Welcome back – to my second post! It is my intention to, eventually, write a daily post. Well … maybe five per week, any way. It has already proven more difficult than I imagined: sourcing and researching material; uploading and downloading images; and organizing categories and writing content that will result in an informative, creative, and attractive post. Fortunately, I’m quite organized, possess a plethora of design-related material – both hard copies and digitally, and, most importantly, am passionate about and dedicated to the best in interior design and decoration.
In my inaugural post I introduced you to the rooms of two residences that have had a profound impact on the development of my own aesthetic: the Paris salon of the Vicomtesse and Vicomte de Noailles in the Hôtel Bischoffsheim, decorated by Jean-Michel Frank circa 1926; and, the apartment of the late artist Cy Twombly situated within a converted palazzo in Rome. While the images of both residences convey a spare elegance, albeit dissimilar, my focus in this post is on the work of Jean-Michel Frank, who has over the decades informed and inspired countless interior designers and decorators.
Interior design buffs and aficionados may have already sensed familiarity with the title for this post: Perfectly Frank. Filed away, in one of my many binders, I found an article written by Stephen Calloway some time during the 1980’s for House and Garden magazine, titled “Perfectly Frank”. It reveals the human side of the designer, and that of his most influential client, the Vicomtess and Vicomte de Noailles.
The de Noailles’ eighteenth-century Beaux-Arts Paris townhouse, the Hôtel Bischoffsheim on the place des Unis (now the Musée Baccarat), was inherited from Marie-Laure’s grandfather. While some of the rooms were eighteenth-century with boiseries the elegantly cool rooms Frank would design for them would become the most important of his career.

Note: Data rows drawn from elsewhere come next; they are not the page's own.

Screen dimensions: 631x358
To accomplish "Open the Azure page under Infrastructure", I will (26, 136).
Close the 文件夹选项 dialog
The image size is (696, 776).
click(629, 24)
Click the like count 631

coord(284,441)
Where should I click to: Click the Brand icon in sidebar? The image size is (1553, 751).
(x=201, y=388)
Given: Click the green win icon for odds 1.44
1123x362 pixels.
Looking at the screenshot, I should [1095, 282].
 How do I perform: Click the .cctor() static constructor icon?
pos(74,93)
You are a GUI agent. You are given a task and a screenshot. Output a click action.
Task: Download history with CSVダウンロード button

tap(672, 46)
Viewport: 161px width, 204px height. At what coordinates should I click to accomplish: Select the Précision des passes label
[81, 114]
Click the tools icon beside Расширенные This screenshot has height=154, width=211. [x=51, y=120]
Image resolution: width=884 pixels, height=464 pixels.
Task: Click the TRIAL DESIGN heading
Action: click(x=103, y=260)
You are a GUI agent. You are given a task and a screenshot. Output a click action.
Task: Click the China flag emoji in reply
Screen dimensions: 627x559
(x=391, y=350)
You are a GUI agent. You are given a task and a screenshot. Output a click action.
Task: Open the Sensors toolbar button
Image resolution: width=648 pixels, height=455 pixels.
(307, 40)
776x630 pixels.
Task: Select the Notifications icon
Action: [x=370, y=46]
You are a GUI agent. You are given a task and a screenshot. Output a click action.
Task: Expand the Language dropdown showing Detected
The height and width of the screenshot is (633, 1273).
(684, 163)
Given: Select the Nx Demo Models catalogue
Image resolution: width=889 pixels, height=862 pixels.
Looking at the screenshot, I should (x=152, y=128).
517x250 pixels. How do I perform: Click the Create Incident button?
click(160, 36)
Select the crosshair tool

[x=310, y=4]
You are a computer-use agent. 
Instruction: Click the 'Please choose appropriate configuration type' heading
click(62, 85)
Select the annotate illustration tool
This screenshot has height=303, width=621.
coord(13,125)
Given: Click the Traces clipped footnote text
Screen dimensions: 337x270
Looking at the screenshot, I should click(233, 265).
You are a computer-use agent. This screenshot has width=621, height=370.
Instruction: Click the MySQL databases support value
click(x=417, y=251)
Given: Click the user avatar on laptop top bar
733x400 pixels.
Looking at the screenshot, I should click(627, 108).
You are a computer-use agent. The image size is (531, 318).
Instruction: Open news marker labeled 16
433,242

Frank’s classic-modern rooms for the de Noailles’ exude understated luxury, where meticulous craftsmanship and exotic materials merge with exquisite restraint. Soaring vellum-sheathed walls and monumental bronze doors envelop oversize furniture covered in creamy white leather that mixes with low tables covered in leather, lacquer and hammered shagreen.
The de Noailles were avid art collectors and considered among the haut monde of modern Paris. Jean-Michel Frank provided the artistic background and vision a patron of the arts such as Marie-Laure de Noailles expected. By 1932 Frank had a shop at 140 rue du Faubourg Saint-Honoré, near the salon of his new friend, Coco Chanel, with a coterie of illustrious designers and artisans – the decorator Adolphe Chanaux, painter Christian Bérard , architect Emilio Terry, sculptor Alberto Giacometti, and his brother, Diego, the designer – all of whom made significant contributions to the evolving Jean-Michel Frank style.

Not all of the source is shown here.